X5 CEO Lev Khasis said at an economic conference in February: "I think there will be many mergers and acquisitions, and we are going to have an active role in these deals." X5's sister company Alfa Bank took over children's goods retailer Banana-mama after it defaulted on its loans and is reported to also be in takeover talks with Russia's third-biggest supermarket chain Kopeika, a discount food retailer.
Ironically, the crisis is good for supermarkets, as Russian shoppers trade down to domestic goods. Prior to the crisis, some 40% of Russian foodstuffs were imported (60% in the Moscow market), but post-crash, shoppers are going for the cheaper domestic produce. X5 says it's expecting sales volumes to rise by a quarter in 2009, while market number two, regional supermarket chain Magnit, says its sales should rise by almost 40% this year. In a sign of the times, Magnit says it will roll out 400 new discount stores this year investing $650m, but has slashed the number of hypermarkets it was planning to open.
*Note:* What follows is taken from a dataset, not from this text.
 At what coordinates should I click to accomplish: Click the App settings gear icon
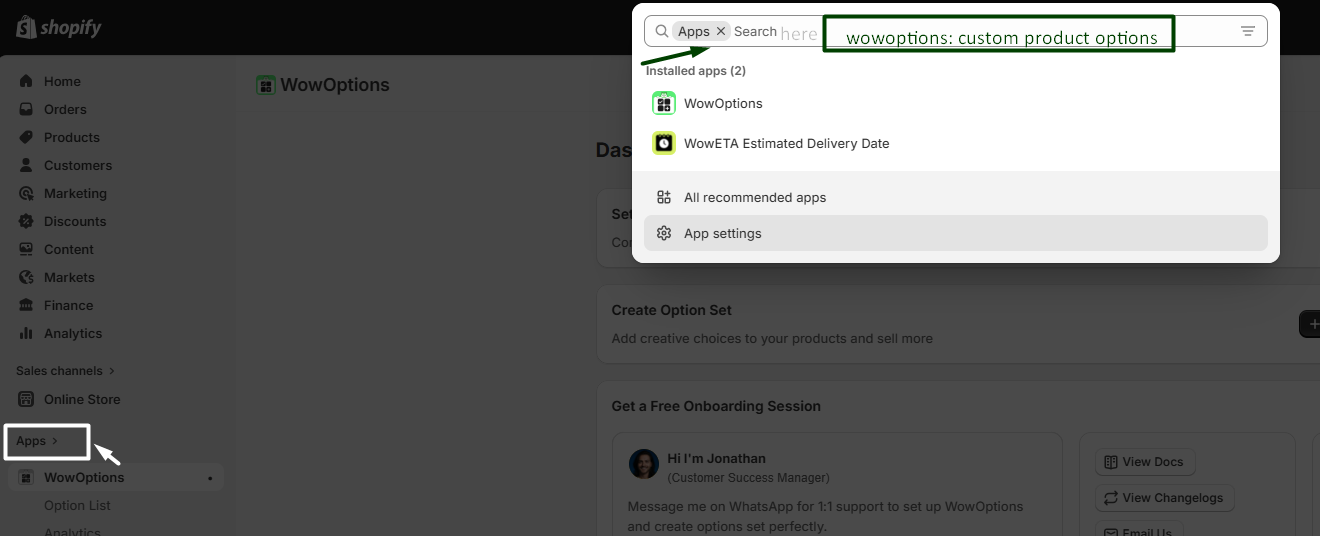[x=664, y=233]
However, the Russian companies will also face stiffer competition from foreign outfits. After two attempts to enter the Russian market, US retail giant Wal-Mart looks like it may finally take the plunge. The company has twice commissioned studies on the Russian retail market, but each time decided the cost of entry was too high. However, in January the discounter hired Credit Suisse to hunt for an acquisition target and is reportedly already in talks with St Petersburg retailer Lenta. "Russia remains a market of interest for Wal-Mart," said Richard J. Coyle, Wal-Mart senior director for international corporate affairs.